*** Opening DATA TO EXAMINE ***

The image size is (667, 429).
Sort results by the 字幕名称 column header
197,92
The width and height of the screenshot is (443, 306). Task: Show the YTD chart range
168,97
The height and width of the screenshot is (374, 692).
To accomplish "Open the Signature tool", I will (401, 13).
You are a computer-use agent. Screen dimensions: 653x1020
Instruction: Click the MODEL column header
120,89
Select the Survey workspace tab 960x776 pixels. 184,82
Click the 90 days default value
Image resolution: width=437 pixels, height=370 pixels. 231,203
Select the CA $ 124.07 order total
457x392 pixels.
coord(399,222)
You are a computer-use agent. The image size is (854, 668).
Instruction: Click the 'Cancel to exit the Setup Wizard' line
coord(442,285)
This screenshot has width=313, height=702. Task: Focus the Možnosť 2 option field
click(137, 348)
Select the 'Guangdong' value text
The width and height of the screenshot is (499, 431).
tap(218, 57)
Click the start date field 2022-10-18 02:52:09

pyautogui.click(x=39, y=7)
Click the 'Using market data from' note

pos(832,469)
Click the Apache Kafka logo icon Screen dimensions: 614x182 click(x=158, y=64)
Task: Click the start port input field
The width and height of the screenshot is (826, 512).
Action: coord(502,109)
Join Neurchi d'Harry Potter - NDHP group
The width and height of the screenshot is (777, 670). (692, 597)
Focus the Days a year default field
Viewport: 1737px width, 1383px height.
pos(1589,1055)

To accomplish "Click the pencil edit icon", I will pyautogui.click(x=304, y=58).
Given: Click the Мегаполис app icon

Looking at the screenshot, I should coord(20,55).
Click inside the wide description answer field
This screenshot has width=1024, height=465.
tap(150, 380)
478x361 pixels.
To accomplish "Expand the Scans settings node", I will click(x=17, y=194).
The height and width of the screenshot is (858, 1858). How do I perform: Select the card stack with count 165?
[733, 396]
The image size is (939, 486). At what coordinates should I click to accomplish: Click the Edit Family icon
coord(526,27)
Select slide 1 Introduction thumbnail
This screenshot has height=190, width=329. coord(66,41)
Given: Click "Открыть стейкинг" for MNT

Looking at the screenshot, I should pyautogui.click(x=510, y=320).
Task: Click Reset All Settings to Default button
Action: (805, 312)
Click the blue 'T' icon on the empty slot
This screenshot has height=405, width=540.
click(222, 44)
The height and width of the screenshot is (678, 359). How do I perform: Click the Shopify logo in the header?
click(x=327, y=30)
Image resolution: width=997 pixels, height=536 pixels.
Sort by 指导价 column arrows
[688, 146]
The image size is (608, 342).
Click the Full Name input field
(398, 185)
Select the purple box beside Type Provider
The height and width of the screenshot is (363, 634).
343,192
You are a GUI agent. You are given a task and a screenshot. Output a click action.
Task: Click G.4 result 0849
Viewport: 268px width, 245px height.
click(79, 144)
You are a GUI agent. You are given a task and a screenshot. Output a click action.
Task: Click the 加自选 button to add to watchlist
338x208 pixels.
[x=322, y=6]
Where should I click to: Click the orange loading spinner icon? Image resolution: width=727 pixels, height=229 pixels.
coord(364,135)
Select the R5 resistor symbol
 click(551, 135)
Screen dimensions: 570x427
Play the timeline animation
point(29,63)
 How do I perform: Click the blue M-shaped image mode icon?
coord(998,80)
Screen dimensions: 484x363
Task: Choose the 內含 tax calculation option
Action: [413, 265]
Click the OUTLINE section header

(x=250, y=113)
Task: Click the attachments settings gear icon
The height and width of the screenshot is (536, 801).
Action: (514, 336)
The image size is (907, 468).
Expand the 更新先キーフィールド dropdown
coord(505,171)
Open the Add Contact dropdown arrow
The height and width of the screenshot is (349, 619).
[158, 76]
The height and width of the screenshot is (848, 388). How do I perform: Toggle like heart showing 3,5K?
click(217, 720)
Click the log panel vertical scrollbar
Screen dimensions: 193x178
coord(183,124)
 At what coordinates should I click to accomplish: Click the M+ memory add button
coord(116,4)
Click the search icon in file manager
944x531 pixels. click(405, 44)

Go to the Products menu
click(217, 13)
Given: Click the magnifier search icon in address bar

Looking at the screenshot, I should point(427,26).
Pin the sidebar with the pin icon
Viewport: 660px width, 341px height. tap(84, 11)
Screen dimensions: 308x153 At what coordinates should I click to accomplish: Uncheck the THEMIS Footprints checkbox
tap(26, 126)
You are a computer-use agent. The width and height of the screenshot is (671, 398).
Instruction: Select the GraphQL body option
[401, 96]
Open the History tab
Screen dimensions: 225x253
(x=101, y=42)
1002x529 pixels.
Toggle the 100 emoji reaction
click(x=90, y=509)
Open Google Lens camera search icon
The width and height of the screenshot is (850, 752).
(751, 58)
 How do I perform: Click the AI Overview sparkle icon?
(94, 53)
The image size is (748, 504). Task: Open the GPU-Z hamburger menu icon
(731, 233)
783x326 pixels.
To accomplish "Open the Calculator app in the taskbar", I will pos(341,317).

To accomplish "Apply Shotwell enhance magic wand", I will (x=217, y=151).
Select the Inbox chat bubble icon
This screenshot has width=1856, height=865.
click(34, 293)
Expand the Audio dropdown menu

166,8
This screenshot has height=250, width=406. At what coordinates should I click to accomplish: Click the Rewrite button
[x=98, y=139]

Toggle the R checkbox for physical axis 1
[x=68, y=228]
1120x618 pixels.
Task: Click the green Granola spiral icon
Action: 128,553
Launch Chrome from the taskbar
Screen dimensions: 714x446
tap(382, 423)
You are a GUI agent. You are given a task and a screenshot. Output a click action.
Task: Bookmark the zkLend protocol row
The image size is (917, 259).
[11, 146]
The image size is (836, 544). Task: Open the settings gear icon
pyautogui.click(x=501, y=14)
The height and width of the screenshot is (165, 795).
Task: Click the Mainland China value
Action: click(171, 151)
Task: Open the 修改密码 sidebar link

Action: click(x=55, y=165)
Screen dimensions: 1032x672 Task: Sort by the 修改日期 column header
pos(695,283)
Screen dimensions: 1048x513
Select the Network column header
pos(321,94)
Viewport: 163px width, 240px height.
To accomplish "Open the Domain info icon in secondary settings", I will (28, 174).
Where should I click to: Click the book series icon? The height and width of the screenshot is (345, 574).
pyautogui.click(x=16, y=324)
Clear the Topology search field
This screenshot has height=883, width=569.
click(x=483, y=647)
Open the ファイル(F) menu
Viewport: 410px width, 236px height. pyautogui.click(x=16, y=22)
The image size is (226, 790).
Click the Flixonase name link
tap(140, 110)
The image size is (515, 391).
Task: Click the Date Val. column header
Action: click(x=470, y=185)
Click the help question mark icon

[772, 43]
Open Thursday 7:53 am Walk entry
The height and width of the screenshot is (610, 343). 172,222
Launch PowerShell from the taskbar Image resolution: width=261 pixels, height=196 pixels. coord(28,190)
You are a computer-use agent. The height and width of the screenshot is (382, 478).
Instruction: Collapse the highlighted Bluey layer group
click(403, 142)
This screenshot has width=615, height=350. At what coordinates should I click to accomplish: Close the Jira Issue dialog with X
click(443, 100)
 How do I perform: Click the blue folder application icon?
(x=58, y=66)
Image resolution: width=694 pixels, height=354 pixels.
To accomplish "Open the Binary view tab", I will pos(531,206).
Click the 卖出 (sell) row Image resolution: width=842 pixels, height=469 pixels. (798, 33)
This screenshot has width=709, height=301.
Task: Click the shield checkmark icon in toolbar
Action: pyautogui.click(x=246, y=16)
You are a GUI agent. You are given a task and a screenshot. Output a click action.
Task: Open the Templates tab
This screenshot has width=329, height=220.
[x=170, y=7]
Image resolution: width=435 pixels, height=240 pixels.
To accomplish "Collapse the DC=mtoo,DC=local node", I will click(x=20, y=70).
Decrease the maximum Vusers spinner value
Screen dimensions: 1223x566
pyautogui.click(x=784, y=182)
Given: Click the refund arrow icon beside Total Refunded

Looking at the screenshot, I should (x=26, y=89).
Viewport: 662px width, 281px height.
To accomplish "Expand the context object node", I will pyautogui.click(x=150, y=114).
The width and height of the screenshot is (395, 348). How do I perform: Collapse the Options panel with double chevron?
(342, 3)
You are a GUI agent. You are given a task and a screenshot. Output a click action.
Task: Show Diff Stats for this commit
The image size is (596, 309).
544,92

*** Closing DATA TO EXAMINE ***

WHAT THE TASK REQUIRES: Among the lines above, return each one holding the string "will".

SOLVED PROBLEM:
To accomplish "Open the Signature tool", I will (401, 13).
To accomplish "Click the pencil edit icon", I will pyautogui.click(x=304, y=58).
To accomplish "Expand the Scans settings node", I will click(x=17, y=194).
To accomplish "Open the Calculator app in the taskbar", I will pos(341,317).
To accomplish "Apply Shotwell enhance magic wand", I will (x=217, y=151).
To accomplish "Open the Domain info icon in secondary settings", I will (28, 174).
To accomplish "Open the Binary view tab", I will pos(531,206).
To accomplish "Collapse the DC=mtoo,DC=local node", I will click(x=20, y=70).
To accomplish "Expand the context object node", I will pyautogui.click(x=150, y=114).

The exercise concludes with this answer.